Rewrite the entries, requests included, beginning at the line that contains "Where should I click to: Click the Pozycja" and stopping after the last of the entries. Scale every coordinate in the answers by 2.6 and round each to a whole number, rounding halves up.

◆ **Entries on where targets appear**
====================

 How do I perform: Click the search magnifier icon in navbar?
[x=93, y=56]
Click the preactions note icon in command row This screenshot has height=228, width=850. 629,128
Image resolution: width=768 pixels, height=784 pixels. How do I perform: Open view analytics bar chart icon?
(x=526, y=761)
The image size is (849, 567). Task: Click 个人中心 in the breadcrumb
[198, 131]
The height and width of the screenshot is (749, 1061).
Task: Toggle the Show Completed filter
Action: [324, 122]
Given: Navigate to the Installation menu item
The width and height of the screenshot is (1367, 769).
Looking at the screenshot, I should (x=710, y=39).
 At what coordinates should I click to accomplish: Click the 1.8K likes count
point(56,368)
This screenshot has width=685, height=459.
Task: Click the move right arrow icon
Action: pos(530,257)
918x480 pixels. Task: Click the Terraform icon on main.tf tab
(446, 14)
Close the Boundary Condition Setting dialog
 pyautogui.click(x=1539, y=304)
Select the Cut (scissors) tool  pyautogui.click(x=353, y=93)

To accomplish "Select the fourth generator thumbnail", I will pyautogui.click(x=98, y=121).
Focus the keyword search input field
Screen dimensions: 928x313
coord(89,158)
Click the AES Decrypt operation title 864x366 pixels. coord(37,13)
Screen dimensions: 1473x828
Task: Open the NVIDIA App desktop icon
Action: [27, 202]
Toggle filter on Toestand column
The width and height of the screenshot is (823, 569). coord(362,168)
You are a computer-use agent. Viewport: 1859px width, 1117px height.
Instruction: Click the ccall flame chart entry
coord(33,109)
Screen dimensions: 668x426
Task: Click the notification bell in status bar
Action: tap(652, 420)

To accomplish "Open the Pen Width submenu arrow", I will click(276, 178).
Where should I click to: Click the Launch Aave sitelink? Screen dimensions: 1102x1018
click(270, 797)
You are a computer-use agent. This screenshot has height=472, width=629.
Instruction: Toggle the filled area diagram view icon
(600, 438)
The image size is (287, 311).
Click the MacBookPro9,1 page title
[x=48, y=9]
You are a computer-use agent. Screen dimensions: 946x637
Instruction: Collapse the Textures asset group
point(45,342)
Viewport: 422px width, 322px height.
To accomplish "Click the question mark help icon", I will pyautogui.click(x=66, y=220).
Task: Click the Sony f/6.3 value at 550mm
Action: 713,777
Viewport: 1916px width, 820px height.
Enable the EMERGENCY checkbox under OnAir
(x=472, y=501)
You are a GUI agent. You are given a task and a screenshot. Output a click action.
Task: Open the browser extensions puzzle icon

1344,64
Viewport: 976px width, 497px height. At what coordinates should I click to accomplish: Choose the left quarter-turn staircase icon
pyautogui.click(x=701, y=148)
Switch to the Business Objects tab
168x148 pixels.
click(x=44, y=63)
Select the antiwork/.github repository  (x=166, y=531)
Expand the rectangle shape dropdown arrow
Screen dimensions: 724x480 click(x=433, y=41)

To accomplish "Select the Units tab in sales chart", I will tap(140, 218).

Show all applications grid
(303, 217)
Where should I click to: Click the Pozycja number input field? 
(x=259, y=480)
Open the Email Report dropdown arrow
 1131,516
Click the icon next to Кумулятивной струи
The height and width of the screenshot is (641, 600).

====================

◆ **TASK RESPONSE**
Where should I click to: Click the Pozycja number input field? 
(x=673, y=1248)
Open the Email Report dropdown arrow
 2941,1342
Click the icon next to Кумулятивной струи
The height and width of the screenshot is (641, 600).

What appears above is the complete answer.